Fiber elongation


Three concepts must be clearly distinguished:

  • permanent elongation:
    that part of the extension through which the fiber does not return on relaxation;
  • elastic elongation:
    that part of the extension through which the fiber does return on relaxation;
  • breaking elongation:
    the maximum possible extension of the fiber until it breaks, i.e.  the permanent elongation and the elastic elongation together.

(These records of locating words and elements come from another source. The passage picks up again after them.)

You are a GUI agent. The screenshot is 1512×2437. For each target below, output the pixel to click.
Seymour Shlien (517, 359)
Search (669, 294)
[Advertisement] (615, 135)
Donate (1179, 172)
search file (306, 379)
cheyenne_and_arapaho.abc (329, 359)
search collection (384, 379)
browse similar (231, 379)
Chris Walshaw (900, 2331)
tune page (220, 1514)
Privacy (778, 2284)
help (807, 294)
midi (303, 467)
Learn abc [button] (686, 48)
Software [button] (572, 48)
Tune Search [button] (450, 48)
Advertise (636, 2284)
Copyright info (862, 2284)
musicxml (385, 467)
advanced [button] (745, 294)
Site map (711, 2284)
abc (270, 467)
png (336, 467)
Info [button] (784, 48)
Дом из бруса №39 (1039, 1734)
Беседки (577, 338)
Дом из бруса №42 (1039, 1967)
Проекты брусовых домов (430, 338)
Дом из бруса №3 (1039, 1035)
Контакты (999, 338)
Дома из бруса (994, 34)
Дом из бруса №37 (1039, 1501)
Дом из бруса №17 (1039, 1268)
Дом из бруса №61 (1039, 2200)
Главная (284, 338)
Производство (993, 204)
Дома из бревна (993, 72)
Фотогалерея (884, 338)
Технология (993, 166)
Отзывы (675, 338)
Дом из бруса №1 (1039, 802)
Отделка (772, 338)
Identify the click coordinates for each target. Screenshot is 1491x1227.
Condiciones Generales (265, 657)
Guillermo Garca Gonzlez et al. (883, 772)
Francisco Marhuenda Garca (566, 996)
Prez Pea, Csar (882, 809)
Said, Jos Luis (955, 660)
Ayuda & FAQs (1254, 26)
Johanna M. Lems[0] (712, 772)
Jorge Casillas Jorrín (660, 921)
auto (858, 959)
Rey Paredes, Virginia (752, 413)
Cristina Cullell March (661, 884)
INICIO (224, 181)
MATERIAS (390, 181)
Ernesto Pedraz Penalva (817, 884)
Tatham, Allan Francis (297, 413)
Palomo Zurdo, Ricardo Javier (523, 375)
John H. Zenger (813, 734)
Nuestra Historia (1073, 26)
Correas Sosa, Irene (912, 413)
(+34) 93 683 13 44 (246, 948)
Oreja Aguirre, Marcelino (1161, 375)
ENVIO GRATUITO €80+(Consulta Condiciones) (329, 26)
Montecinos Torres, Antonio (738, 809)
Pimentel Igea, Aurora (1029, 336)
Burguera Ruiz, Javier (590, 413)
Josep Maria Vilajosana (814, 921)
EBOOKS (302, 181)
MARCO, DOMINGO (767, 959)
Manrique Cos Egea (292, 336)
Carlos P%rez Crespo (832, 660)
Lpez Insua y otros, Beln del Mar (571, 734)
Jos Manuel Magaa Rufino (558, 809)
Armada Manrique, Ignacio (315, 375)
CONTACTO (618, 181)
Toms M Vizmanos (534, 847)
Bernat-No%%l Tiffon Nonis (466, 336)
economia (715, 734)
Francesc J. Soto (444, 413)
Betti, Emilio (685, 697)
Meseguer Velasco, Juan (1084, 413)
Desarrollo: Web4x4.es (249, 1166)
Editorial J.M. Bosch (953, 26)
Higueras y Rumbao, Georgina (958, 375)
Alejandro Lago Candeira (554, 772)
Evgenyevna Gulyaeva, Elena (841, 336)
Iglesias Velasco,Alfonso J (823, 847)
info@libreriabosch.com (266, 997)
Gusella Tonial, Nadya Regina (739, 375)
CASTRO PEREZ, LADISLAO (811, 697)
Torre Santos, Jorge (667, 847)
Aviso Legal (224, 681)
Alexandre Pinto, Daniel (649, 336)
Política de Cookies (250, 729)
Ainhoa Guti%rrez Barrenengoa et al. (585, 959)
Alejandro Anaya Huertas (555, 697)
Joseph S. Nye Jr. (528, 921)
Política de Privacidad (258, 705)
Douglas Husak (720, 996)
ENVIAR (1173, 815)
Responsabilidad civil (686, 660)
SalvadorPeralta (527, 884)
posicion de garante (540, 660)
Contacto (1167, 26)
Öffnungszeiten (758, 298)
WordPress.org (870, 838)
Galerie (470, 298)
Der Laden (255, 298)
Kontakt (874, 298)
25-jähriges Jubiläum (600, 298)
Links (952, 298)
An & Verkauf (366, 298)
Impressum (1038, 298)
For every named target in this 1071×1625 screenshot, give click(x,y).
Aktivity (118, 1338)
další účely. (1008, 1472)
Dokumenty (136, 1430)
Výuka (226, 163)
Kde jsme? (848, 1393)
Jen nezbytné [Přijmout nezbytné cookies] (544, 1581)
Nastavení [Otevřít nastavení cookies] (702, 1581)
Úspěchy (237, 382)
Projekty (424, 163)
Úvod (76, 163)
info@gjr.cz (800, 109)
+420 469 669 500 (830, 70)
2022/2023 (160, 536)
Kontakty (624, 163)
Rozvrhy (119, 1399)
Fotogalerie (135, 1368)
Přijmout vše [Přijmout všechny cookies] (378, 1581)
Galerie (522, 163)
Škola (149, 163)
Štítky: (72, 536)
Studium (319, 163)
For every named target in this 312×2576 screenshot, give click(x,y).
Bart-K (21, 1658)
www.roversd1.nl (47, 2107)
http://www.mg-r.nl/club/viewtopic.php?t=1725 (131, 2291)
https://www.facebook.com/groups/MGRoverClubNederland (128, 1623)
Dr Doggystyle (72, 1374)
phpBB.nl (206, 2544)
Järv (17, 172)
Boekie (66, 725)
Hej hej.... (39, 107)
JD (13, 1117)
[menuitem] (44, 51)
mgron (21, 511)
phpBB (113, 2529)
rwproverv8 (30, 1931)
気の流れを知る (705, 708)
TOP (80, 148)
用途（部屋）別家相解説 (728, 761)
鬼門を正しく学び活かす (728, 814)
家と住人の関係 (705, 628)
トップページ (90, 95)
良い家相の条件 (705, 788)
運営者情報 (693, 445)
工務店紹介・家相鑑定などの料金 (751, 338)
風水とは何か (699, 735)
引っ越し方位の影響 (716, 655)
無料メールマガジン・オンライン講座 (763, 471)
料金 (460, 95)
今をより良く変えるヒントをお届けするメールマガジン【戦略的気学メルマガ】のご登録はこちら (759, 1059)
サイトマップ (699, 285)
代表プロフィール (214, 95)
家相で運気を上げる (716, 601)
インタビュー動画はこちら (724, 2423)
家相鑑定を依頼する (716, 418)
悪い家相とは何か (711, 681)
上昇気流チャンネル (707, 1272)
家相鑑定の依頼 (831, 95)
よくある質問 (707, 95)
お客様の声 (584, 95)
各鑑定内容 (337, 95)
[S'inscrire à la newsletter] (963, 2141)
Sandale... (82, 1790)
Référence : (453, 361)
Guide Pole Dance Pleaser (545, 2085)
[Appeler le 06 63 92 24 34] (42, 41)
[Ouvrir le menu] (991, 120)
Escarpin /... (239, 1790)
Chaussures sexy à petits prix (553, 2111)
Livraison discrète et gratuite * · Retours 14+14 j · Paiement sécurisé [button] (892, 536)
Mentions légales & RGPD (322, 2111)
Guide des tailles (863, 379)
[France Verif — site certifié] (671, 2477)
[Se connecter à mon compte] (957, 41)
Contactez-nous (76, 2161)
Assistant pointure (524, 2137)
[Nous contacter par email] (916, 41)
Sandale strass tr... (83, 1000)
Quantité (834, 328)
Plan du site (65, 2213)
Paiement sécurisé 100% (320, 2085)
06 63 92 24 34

Elongation is specified as a percentage of the starting length. The elastic elongation is of decisive importance since textile products without elasticity would hardly be usable. They must be able to deform (e.g. at knee or elbow) in order to withstand high loading (and also during processing), but they must also return to shape. The fiber elongation should therefore be at least 1-2% (glass fibers), and preferably slightly more. The greater crease-resistance of wool compared with cotton arises, for example, from the difference in their elongation:

  • cotton 6-10%;
  • wool 25-45%.

The following scale represents the cotton fiber elongation  [27]:

  • below 5.0% = very low;
  • 5.0-5.8% = low;
  • 5.9-6.7% = average;
  • 6.8-7.6% = high;
  • above 7.6% = very high.

Man-made fibers show higher elongation values from about 15 to 30%. For functional textile goods, still higher elongations are necessary sometimes, but they make processing in the spinning mill more difficult, especially in drafting operations. Higher elongations are needed for sportswear, hoisery, corsetry, and stretch products. If a fiber is subjected to tensile loading, demands are made on both its strength and elongation. Strength and elongation are therefore inseparably connected. This relationship is expressed in the so-called stress/strain diagram. For each type of fiber, there is a typical curve. In blending, it should be ensured that the stressstrain curves of the fibers to be blended are similar in shape. Measurment of elongation is difficult and time consuming.